As part of our effort to highlight interesting work being done by our faculty, we are launching a Teaching with Technology series on the CDS blog. We will occasionally write posts that feature NYUAD faculty using technology in interesting ways in their research or teaching.
Teaching with Technology: Debra Levine, Assistant Professor of Theater
Rather than merely writing about the technology I use in my class, I first want to address why I use technology. I prioritize using web-based platforms for all of my classes – my core classes as well as the theater studies and senior Capstone seminars—in order to transform the classroom into what the Digital Humanities Alliance, HASTAC (Humanities, Arts, Science, and Technology Alliance and Collaboratory) calls a “free and open community.” I use technology to redefine the alliance of learning. The class websites I create make all class participants, whether they are teachers, GAFs or students, visible to one another. The site provides a centralized virtual location where all involved can read one another’s writing, comment on one another’s work, view other’s comments, share supplemental information, and experiment with new and hybrid modes of scholarly expression.
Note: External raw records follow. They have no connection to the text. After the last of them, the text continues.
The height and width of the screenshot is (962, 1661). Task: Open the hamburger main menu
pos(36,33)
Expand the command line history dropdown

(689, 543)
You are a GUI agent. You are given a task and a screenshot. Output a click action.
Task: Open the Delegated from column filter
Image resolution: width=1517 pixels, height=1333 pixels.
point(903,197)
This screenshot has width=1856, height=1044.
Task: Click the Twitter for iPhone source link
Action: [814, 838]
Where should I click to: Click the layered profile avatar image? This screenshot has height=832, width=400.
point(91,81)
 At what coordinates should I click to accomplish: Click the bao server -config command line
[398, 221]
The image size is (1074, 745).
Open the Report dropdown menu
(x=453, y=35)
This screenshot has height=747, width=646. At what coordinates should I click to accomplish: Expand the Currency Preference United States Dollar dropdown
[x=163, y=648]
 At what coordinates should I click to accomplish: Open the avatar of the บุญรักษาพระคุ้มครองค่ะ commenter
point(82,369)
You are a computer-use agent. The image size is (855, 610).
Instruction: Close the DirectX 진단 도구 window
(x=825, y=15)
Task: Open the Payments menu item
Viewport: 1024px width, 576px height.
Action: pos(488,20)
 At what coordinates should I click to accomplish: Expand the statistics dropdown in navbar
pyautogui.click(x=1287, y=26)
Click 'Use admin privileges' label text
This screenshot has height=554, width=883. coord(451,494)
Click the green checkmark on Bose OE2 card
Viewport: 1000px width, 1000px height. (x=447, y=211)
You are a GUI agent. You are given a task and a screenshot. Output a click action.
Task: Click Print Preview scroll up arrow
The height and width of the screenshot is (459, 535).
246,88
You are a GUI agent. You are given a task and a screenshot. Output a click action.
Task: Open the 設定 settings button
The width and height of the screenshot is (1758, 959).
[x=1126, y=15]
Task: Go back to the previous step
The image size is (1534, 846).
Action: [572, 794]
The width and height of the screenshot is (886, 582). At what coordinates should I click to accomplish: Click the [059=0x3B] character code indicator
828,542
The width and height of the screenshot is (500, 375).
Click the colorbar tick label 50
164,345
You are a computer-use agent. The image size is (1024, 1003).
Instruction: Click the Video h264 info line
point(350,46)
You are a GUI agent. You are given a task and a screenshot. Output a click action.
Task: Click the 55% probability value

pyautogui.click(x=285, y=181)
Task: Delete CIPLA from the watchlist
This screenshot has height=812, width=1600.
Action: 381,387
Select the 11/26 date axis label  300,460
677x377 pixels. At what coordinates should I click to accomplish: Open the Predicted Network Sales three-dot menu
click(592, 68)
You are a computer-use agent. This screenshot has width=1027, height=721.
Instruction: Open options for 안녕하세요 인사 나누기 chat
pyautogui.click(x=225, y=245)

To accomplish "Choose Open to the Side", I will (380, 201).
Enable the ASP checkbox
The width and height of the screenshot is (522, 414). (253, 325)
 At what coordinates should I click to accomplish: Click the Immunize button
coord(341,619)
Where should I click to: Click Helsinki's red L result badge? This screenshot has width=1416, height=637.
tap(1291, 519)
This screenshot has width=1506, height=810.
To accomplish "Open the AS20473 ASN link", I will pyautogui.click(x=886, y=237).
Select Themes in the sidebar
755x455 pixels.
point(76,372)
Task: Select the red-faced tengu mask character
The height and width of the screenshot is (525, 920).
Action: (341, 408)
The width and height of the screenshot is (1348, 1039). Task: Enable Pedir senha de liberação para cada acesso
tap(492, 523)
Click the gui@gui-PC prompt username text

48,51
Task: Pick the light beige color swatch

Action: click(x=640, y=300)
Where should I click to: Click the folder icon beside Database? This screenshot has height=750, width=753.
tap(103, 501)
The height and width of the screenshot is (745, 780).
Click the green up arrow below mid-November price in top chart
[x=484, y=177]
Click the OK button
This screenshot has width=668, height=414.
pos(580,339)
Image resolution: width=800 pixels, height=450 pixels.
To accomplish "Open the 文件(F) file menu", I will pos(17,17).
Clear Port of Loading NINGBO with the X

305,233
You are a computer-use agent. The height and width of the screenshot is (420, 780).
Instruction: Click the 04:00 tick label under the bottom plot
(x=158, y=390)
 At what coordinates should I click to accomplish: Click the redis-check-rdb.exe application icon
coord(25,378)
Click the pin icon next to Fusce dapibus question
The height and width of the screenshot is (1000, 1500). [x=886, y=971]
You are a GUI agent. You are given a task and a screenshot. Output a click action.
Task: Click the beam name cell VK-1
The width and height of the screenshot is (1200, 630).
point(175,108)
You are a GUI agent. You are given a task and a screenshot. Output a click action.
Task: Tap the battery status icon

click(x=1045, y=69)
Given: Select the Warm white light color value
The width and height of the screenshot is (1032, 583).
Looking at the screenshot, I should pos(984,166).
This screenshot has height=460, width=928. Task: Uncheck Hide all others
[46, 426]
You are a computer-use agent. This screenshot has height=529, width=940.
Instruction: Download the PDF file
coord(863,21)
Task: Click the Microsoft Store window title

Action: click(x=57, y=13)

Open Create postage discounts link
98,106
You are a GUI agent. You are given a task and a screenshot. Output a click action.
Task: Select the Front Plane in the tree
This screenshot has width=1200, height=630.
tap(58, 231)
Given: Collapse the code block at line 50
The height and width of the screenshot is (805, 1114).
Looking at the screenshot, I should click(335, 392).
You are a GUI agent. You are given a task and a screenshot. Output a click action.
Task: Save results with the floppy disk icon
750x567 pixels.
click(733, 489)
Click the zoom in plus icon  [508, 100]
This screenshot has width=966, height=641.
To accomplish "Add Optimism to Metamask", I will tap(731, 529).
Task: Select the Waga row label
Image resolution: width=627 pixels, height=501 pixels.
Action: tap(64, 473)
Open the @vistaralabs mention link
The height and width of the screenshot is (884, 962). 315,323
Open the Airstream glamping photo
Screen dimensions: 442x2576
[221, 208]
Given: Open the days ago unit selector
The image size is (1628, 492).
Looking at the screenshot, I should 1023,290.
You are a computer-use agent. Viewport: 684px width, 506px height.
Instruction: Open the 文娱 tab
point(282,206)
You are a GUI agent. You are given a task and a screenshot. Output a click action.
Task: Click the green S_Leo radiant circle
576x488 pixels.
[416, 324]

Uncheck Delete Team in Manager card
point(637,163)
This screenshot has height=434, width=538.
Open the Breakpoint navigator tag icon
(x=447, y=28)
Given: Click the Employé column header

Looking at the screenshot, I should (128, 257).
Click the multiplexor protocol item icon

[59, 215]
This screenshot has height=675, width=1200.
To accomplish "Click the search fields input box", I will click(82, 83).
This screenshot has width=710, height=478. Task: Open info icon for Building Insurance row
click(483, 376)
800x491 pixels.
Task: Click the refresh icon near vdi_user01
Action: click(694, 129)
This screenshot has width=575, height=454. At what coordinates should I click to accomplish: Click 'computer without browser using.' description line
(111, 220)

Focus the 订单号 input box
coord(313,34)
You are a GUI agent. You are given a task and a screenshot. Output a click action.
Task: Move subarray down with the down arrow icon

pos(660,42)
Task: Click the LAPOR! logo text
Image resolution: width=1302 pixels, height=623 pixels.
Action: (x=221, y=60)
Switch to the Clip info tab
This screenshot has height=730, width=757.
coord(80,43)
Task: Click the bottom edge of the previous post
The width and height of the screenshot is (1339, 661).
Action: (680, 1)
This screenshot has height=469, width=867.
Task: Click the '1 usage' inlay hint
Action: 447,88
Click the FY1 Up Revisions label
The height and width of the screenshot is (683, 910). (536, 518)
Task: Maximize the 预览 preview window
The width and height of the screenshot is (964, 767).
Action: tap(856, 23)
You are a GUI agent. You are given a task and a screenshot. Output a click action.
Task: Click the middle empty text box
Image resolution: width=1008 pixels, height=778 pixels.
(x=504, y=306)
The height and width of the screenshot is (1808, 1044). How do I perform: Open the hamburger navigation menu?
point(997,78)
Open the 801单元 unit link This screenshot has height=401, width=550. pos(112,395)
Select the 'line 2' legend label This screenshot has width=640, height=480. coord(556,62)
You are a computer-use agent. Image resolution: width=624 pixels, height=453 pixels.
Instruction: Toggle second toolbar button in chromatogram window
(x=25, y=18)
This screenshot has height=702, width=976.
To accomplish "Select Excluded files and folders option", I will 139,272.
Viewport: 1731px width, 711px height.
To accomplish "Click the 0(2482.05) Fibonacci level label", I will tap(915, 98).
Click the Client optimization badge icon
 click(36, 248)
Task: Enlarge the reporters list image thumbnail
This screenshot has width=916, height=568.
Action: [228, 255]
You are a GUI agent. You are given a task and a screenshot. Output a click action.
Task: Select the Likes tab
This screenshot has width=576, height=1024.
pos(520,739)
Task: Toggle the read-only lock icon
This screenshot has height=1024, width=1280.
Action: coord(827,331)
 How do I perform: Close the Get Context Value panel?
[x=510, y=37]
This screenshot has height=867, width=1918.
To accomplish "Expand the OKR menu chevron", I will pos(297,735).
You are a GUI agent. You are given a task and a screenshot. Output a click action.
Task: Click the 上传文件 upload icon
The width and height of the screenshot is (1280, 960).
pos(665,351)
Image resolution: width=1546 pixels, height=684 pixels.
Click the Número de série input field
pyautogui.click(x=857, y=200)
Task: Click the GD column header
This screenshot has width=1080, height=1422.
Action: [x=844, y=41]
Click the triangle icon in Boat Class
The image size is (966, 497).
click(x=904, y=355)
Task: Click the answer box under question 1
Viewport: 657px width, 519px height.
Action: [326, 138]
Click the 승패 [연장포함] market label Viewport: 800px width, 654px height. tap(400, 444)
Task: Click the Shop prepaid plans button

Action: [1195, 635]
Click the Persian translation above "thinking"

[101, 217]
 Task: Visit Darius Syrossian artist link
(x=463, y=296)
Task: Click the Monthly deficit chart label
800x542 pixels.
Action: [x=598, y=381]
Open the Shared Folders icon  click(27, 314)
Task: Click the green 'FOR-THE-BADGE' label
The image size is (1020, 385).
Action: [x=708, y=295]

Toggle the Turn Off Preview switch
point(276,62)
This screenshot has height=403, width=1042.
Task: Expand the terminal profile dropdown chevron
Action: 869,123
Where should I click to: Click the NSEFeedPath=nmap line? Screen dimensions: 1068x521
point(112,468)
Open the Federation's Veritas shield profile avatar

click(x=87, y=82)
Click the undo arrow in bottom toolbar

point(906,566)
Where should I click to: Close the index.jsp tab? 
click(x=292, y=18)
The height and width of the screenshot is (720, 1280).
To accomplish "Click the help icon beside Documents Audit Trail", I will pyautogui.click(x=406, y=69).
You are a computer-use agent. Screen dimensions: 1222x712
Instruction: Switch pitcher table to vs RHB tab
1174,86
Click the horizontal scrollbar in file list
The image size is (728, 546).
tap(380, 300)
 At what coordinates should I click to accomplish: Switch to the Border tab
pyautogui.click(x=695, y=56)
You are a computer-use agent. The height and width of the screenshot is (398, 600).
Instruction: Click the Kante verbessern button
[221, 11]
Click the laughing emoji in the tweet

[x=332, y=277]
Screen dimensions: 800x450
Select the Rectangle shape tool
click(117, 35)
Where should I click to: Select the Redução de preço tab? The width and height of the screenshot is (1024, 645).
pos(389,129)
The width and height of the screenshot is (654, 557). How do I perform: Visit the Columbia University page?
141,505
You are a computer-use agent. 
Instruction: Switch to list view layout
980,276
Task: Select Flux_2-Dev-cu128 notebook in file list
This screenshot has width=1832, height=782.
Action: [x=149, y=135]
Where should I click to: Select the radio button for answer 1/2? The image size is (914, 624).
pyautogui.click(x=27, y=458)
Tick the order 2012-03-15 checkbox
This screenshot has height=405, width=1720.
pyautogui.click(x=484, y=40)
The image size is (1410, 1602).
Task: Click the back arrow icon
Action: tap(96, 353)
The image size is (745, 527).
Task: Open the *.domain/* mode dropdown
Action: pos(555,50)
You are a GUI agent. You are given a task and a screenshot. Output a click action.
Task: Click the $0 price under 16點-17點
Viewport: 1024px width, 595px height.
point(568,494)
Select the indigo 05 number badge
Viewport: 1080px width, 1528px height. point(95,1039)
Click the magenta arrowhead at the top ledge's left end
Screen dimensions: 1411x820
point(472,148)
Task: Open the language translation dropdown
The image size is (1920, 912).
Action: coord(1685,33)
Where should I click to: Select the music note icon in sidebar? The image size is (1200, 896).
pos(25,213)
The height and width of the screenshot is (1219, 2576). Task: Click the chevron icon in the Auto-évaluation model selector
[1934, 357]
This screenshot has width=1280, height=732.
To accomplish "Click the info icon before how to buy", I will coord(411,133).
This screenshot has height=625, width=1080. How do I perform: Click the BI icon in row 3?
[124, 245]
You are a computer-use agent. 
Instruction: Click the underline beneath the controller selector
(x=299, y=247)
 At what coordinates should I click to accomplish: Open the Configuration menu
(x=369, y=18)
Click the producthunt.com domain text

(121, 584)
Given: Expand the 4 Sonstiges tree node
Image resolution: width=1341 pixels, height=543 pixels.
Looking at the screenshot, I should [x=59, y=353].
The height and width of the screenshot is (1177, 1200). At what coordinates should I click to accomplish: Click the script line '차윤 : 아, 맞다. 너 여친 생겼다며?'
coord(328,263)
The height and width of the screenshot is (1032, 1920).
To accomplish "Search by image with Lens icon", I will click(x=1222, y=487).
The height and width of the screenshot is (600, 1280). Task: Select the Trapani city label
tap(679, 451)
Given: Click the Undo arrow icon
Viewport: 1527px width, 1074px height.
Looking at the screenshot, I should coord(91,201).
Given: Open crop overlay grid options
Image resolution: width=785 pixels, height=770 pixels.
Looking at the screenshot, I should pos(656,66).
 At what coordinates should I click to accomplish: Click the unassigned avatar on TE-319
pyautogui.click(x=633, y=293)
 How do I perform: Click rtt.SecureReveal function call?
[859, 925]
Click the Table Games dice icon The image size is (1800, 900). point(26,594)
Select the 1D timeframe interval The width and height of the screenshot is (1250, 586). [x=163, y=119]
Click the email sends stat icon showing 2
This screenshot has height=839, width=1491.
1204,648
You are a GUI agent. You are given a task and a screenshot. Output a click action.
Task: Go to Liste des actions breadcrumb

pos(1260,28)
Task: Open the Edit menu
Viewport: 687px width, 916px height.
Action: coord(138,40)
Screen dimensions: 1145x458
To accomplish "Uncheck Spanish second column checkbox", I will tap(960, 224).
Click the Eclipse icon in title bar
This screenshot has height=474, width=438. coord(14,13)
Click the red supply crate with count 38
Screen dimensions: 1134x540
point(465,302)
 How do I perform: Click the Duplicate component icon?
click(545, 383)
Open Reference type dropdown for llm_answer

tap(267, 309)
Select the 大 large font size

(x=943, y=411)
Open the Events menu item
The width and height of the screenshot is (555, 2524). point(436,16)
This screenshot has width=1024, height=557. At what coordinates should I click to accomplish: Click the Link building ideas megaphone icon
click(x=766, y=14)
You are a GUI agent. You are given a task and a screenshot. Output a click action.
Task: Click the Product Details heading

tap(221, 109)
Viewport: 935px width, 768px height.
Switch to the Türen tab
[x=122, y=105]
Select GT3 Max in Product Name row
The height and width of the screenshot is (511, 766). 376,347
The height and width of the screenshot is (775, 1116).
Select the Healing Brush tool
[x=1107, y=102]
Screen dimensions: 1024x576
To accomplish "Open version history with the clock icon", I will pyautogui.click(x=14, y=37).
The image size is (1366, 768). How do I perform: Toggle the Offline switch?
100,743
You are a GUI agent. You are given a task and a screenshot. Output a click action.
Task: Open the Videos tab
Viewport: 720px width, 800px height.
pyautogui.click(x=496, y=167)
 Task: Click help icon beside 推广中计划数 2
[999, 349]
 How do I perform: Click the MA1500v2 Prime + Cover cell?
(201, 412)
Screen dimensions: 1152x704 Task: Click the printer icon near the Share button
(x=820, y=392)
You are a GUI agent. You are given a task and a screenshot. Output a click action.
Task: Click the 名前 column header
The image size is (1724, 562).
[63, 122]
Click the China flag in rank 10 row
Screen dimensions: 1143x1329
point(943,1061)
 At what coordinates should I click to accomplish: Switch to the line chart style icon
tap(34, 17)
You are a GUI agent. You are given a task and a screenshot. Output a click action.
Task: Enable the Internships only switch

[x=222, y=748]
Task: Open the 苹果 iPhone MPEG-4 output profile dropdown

All my classes have a centralized website (when I began at NYUAD, I first used Scalar, the USC developed digital humanities platform, but now I primarily use the NYU build out of WordPress) that includes the syllabus, an archive of the articles that are available on pdf, links to web-based readings and rich media artifacts, an ongoing announcements page, a discussion forum, an updated calendar, slideshows, and windows that display any social media content created by the class (blogs, twitter feeds). Depending on the class, students are expected to keep blogs of class notes and assignments, post all class assignments (or link to them) on the centralized website, input citations as metadata, organize group work within separate areas of the site, and link their pertinent social media posts to the site. Student presentations are also uploaded to the website and archived so that all their work can be utilized as learning materials and displayed when the ideas or the content they have generated is brought up for discussion. The website serves as a robust class presentation tool and assists in the student’s ability to speak knowledgeably about their scholarship. I have found the WordPress interface to be far more intuitive than NYU Classes.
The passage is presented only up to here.